(Records for this task)

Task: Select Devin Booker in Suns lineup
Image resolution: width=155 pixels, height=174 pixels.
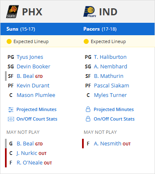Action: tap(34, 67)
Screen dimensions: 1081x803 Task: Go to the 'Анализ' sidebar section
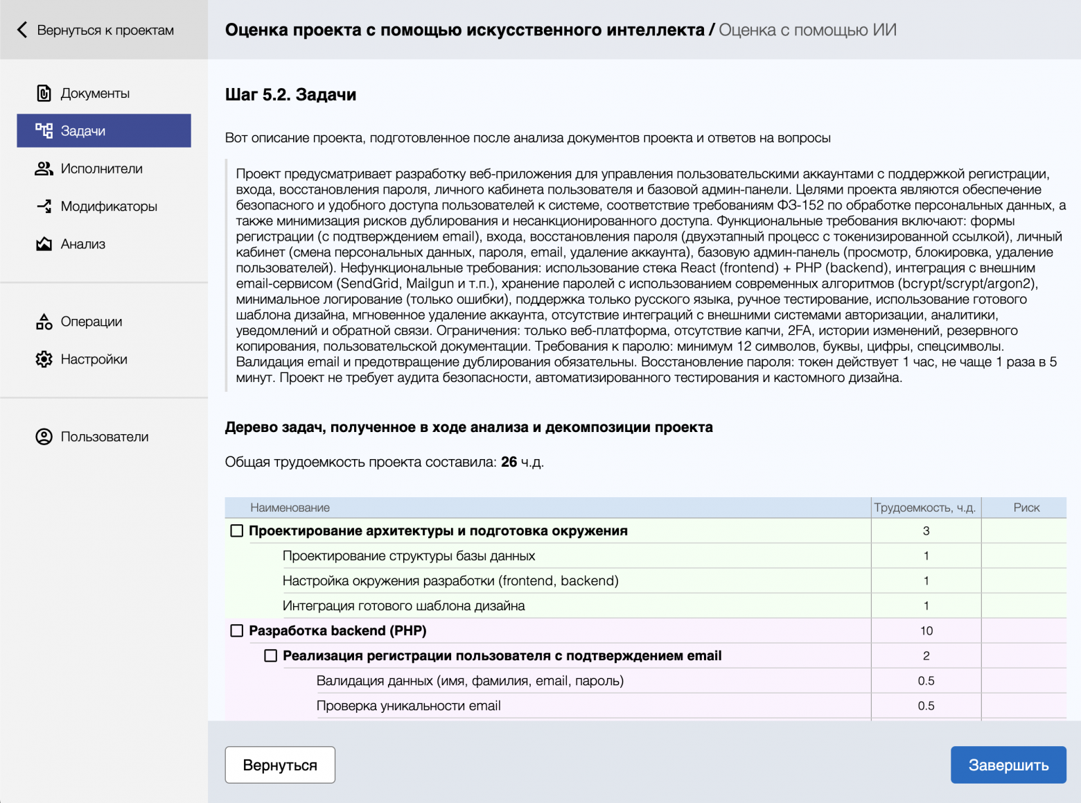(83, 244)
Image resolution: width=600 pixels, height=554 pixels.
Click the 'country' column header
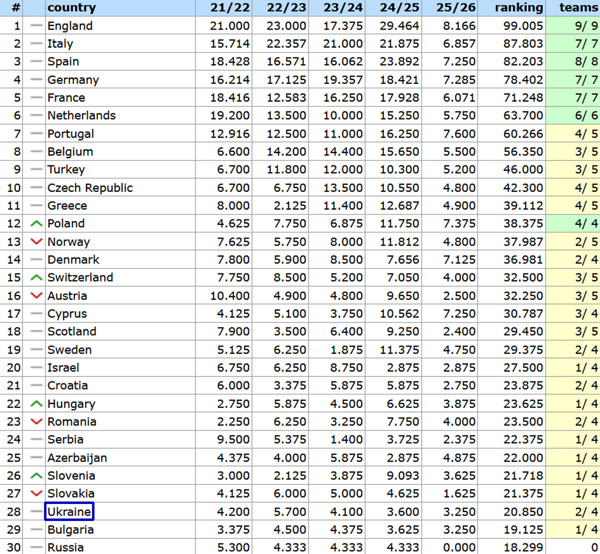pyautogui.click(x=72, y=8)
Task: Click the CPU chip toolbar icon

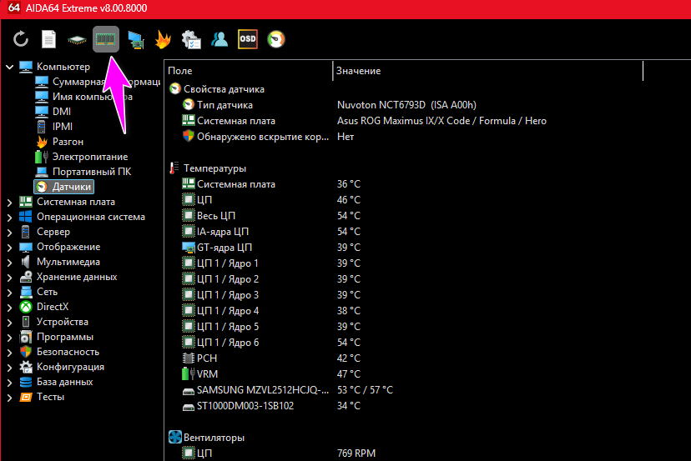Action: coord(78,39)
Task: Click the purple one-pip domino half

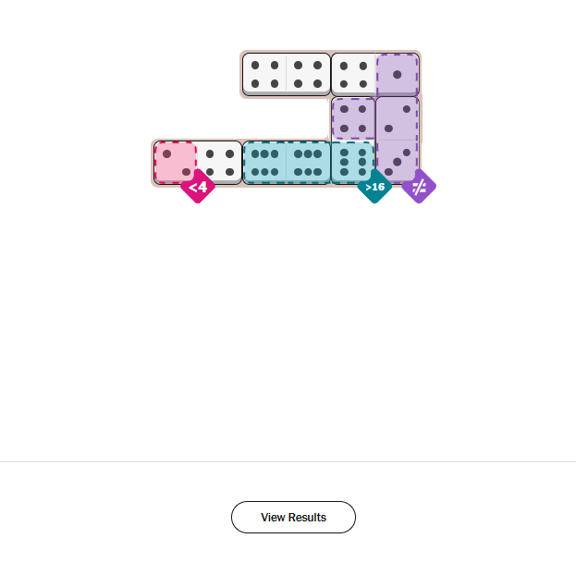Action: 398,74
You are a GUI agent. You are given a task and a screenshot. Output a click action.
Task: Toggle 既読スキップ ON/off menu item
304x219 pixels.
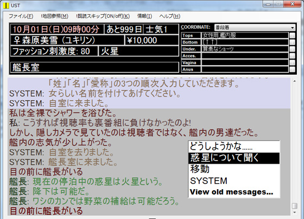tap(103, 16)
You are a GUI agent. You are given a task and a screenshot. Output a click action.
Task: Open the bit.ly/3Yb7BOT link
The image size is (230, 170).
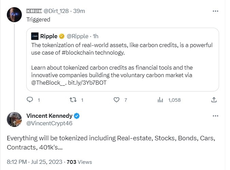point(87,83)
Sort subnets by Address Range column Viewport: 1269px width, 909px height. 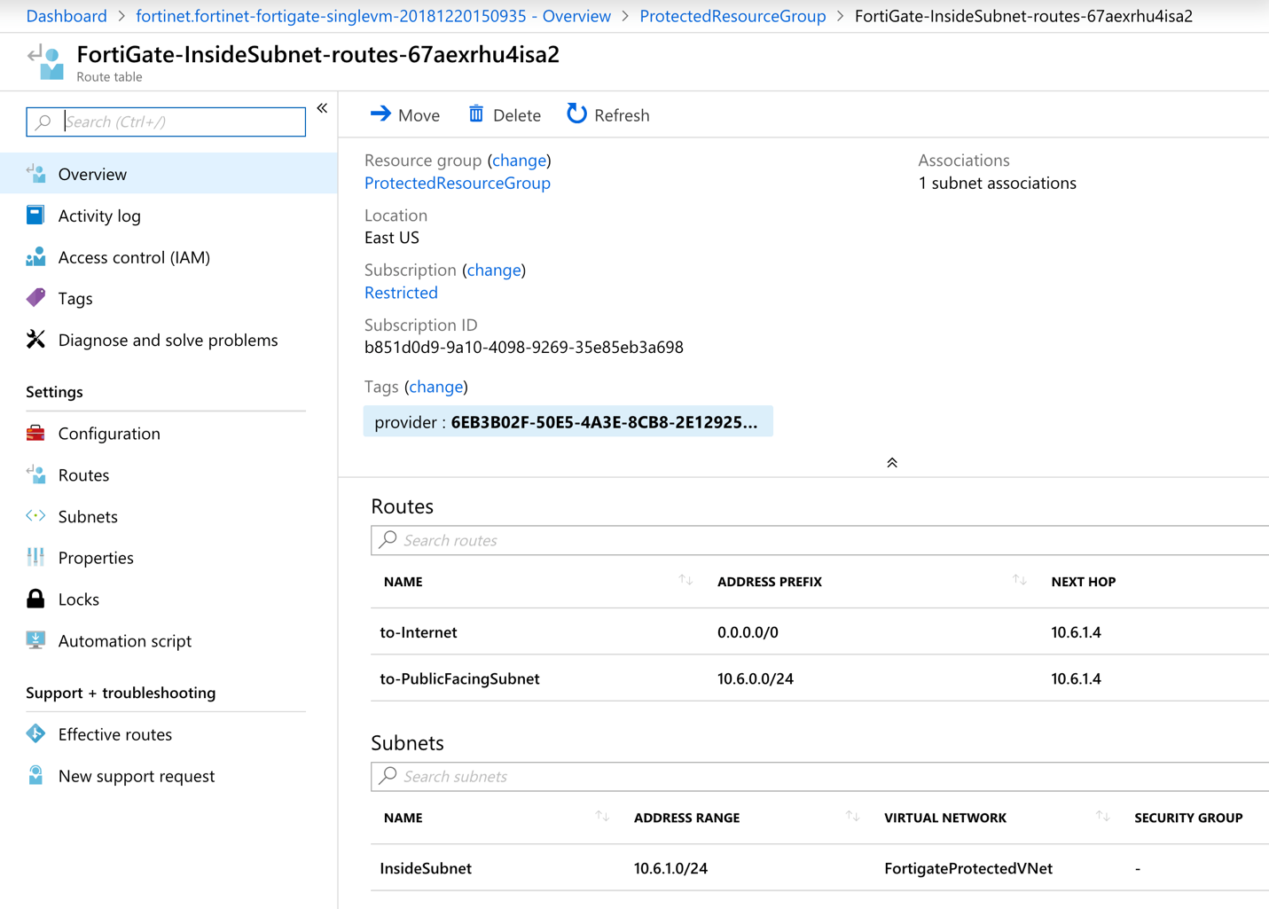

(What is expected) The response must match the data line for line, from its first line through the line with "Image resolution: width=600", inclusive, and must leave out the pictures.

(Reply)
Task: Select Devin Booker in Suns lineup
Image resolution: width=155 pixels, height=174 pixels.
Action: tap(34, 67)
Screen dimensions: 1081x803 Task: Go to the 'Анализ' sidebar section
(83, 244)
Image resolution: width=600 pixels, height=554 pixels.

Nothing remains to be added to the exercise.